» **The problem**: An exact transcript is required of the lines below, from the one containing "Where should I click to: Click the overlapping" through the very last; leave every picture out of it.
---------- Dataset ----------
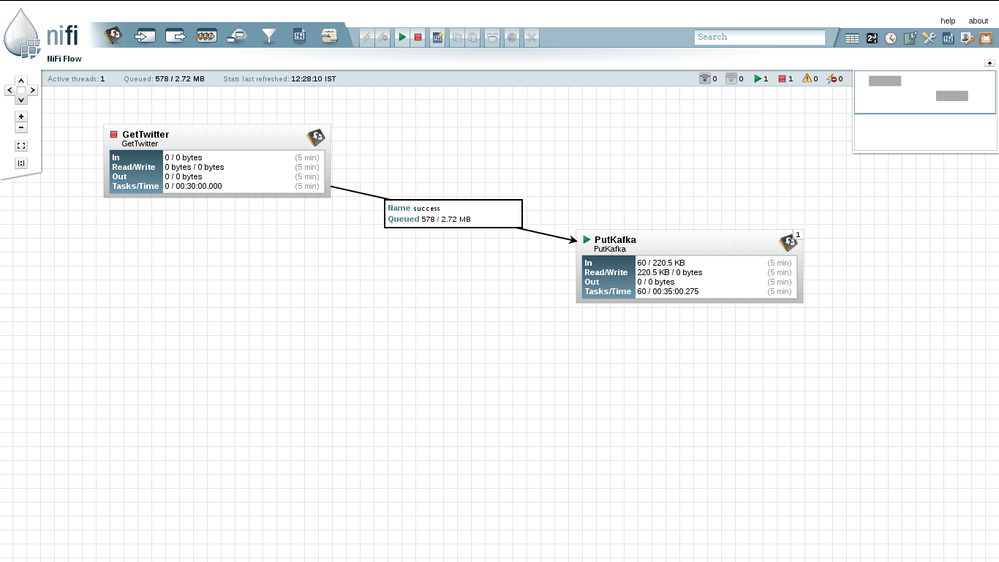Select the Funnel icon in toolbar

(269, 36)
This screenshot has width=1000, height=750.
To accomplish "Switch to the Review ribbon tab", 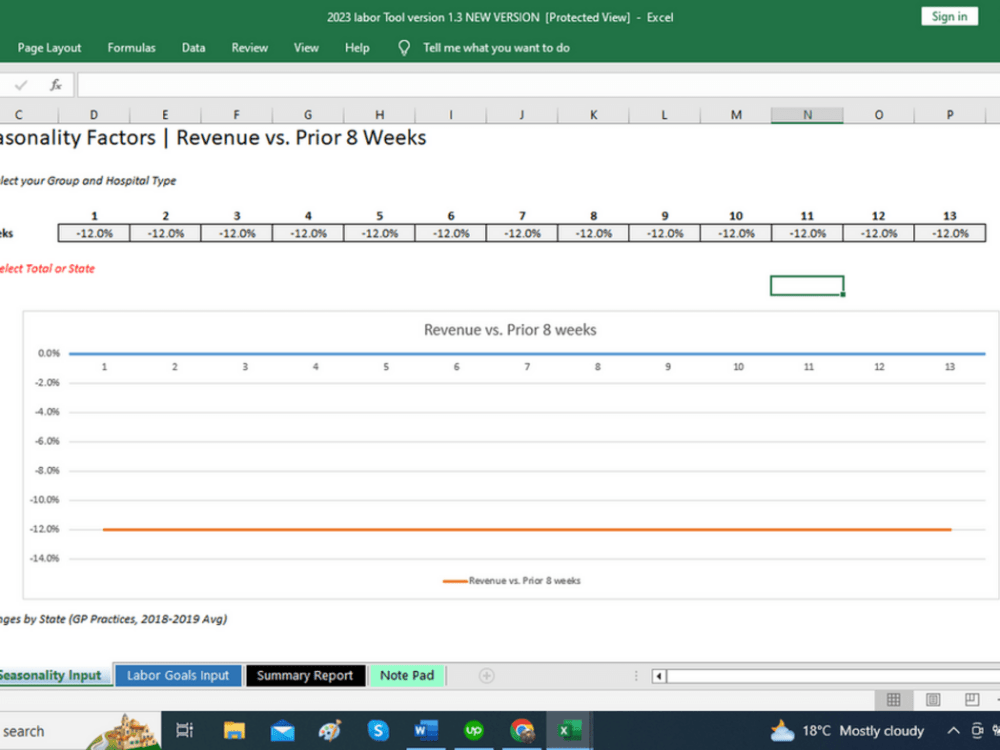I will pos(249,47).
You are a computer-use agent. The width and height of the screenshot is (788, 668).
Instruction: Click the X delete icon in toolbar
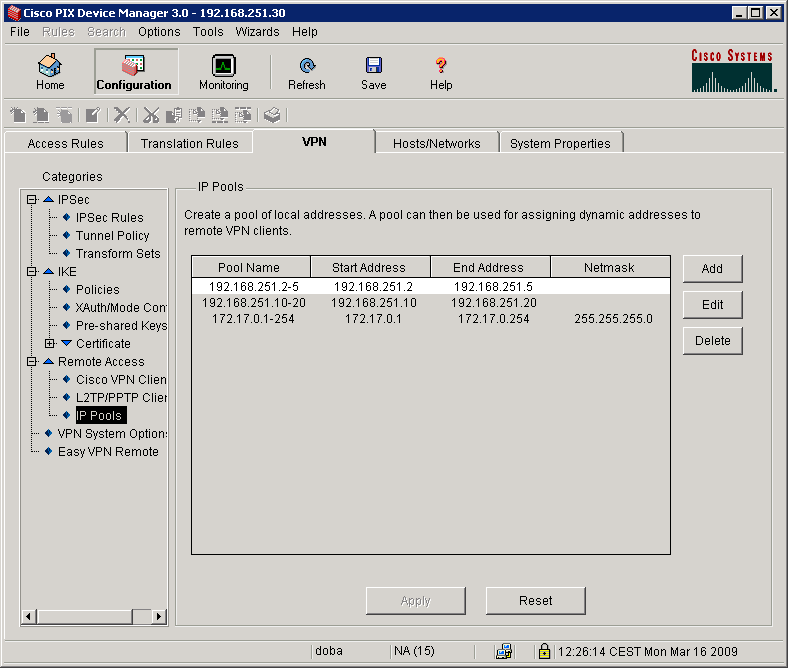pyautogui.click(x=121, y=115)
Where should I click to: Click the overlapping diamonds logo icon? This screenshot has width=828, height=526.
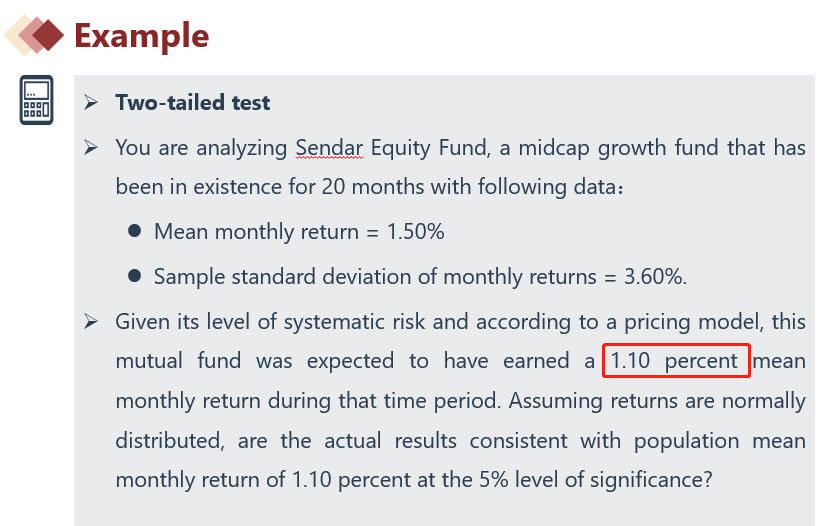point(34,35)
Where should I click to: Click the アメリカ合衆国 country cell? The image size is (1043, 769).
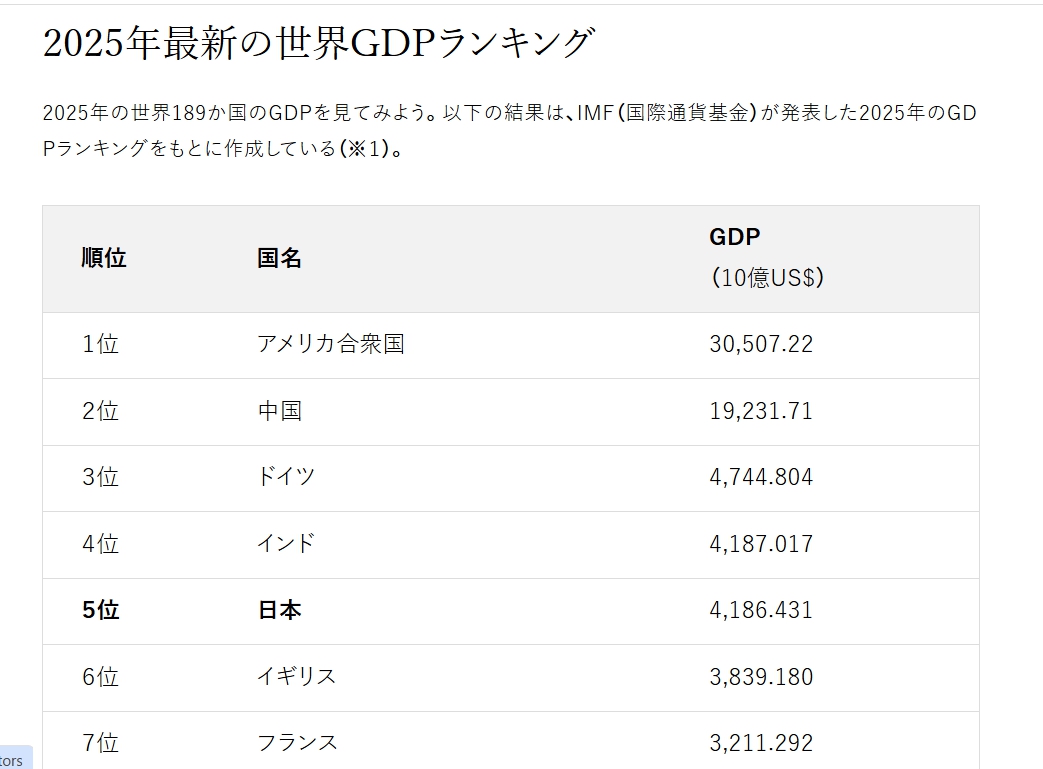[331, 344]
----------
» **Answer section**:
Where should I click to: Click the overlapping diamonds logo icon? This screenshot has width=828, height=526.
point(34,35)
Where should I click to: Click the アメリカ合衆国 country cell? The image size is (1043, 769).
[331, 344]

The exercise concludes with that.